Michael Schmitt, Professor of Law at the University of Reading, Francis Lieber Distinguished Scholar at the Lieber Institute at West Point and Distinguished Scholar with the Strauss Center, co-authored an article for International Law Studies titled Classification of Cyber Capabilities and Operations as Weapons, Means, or Methods of Warfare.

Schmitt and co-author Jeffrey Biller of the US Air Force Academy discuss how the legal community struggled to keep pace with doctrinal development and technological advances as cyber capabilities were integrated into military operations. Practitioners used the process of “normalization,” adopting terms, concepts, and applications from existing military parlance and practice into the cyber context.
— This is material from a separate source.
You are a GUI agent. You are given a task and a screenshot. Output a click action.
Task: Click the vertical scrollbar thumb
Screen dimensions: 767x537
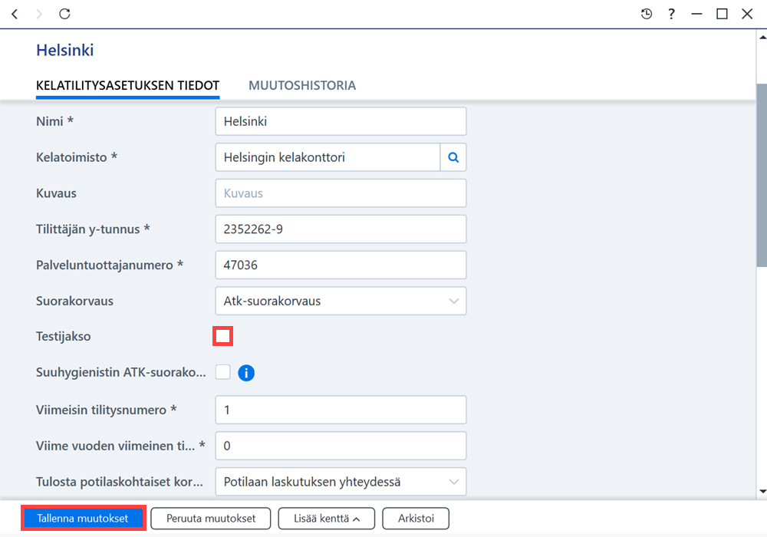[x=762, y=175]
In particular, they used terms and doctrine already resident in international humanitarian law (IHL).

While normalization produced acceptable results doctrinally, terminology like cyber attack frequently has different meanings in legal and colloquial discourse. This article examines three terms drawn from classic IHL—weapons, means, and methods of warfare—that are also being applied to cyber operations. They are of particular significance with respect to the use of cyber capabilities during an armed conflict because they are integral to IHL’s various prohibitions and obligations.

Schmitt and Biller conclude that cyber capabilities cannot logically be categorized as weapons or means of cyber warfare, but in some circumstances cyber operations may qualify as a method of warfare and are subject to relevant legal prohibitions and limitations, as well as policy restrictions.